Parte de mi cruzada personal es motivar , sin que los demás se den cuenta, a que lean y se sientan motivados siempre de curiosear y aprender cualquier cosa ( si aquel aprendizaje es de utilidad o no, es bastante relativo ) pero ya el echo de sentir motivación por posar los ojos en una superficie blanca llena de letras e información puede ser siempre el inicio de un aventura. Por supuesto que mi cruzada es bastante libre y antojada , como poco insistente, por no decir que nada insistente.

No pensé en detenerme en hablar sobre este libro de Isaac Schiffer , pues me fue imposible no volver a comenzar a leerlo nuevamente , y de verdad que es un libro interesante, en su prefacio ya se asoma un horizonte atractivo para emprender el viaje hacia ese destino revelador, anunciando el cariz que acompañará al lector durante todo el trayecto.

El prefacio abre el surco comentando que el el matemático y astrónomo francés Pierre Simón Laplace, que ya a los 24 años se le llamaba el “Newton de Francia“, afirmaba en 1776, que si “se conociera la velocidad  y la posición de las partículas del Universo en un instante dado, entonces se podría predecir su pasado y su futuro para el resto de los siglos“.  Esta frase abrumadora encierra muchas reflexiones a su vez, en que su influencia  es bastante expandible , para comenzar, esta sentencia tiene el merito increíble de permanecer cierta durante más de cien años, a pesar de los tiempos remotos y de las incomodidades de aquella época.

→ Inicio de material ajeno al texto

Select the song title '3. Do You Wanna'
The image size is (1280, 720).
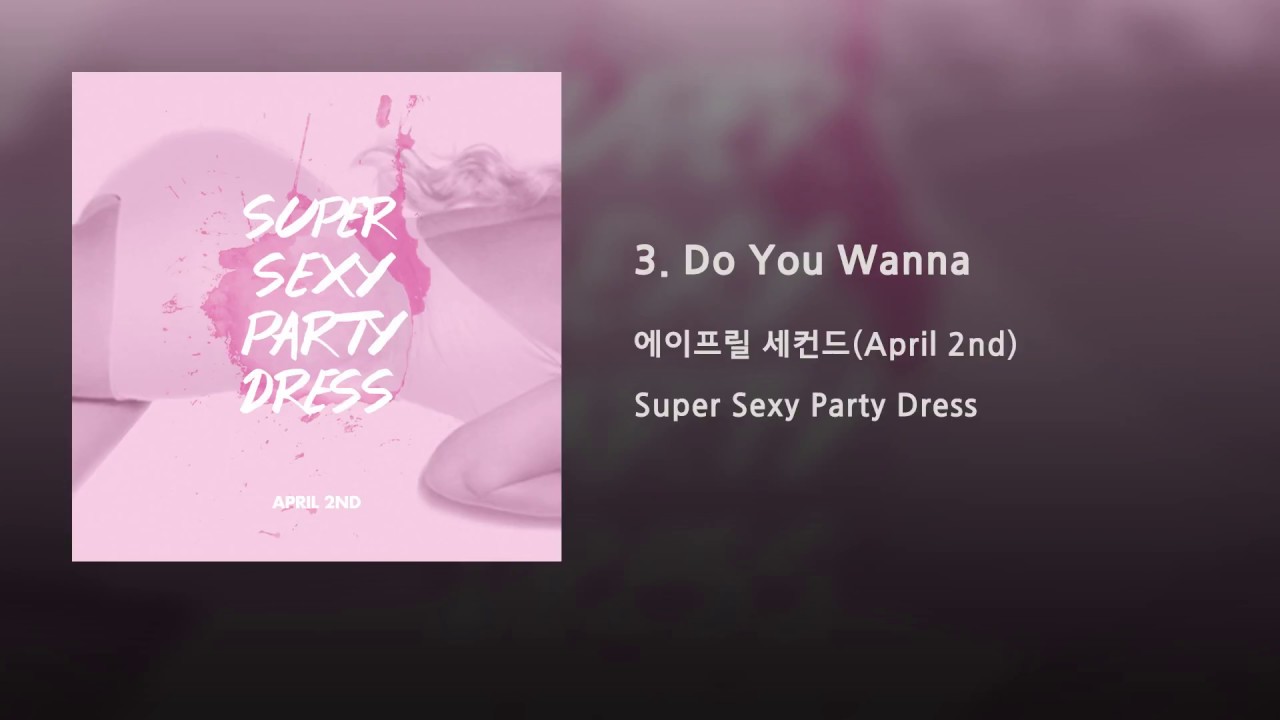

Esa sentencia es el resumen por el cual se puede entender ( a grandes rasgos y simplificados) porque la Teoría de la Relatividad y la Mecánica Cuántica,no pueden hallar un nido en común.

También desde el punto de vista de Laplace y apegándose a lo literal, esta sentencia abría una brecha en la filosofía, el cual se adentraba con herramientas más “científicas ” , para reflexionar en el asunto del libre albedrío (que pasaba a considerarse como improbable) ya que todo al fin y al cabo , estaba predeterminado.

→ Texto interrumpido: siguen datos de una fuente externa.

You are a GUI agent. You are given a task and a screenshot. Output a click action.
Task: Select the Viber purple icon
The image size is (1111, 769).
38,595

Pero como se señala en el libro, esta predeterminación es bastante difusa, ya que si bien la atmósfera se mueve bajo las mismas leyes que rigen el movimiento planetario, “para muchos considerado el arquetipo de la predecibilidad”, el clima sigue siendo tan inestable e impredecible . Pues el aire se comporta de manera obediente en ciertas circunstancias, pero en otras, su movimiento es sencillamente caótico. Estas fueron las premisas básicas por la cual Eduard Lorenz se adentró en la difícil tarea de conseguir un modelo matemático que explicase y tratara de “encerrar” en un sistema, los caminos de esta incertidumbre que se muestra a veces, predecible .

Después de todo, las personas somos así, tenemos nuestras manías , nuestras costumbres, las personas que nos rodean y de las cuales nos rodeamos, parecemos conocerlas, pero la verdad, es que nunca nadie permanece inalterable. Personalmente, amo los sistemas complejos y altamente impredecibles.

Por tanto, es este libro LA CIENCIA DEL CAOS, un muy buen libro que anima a investigar y pensar.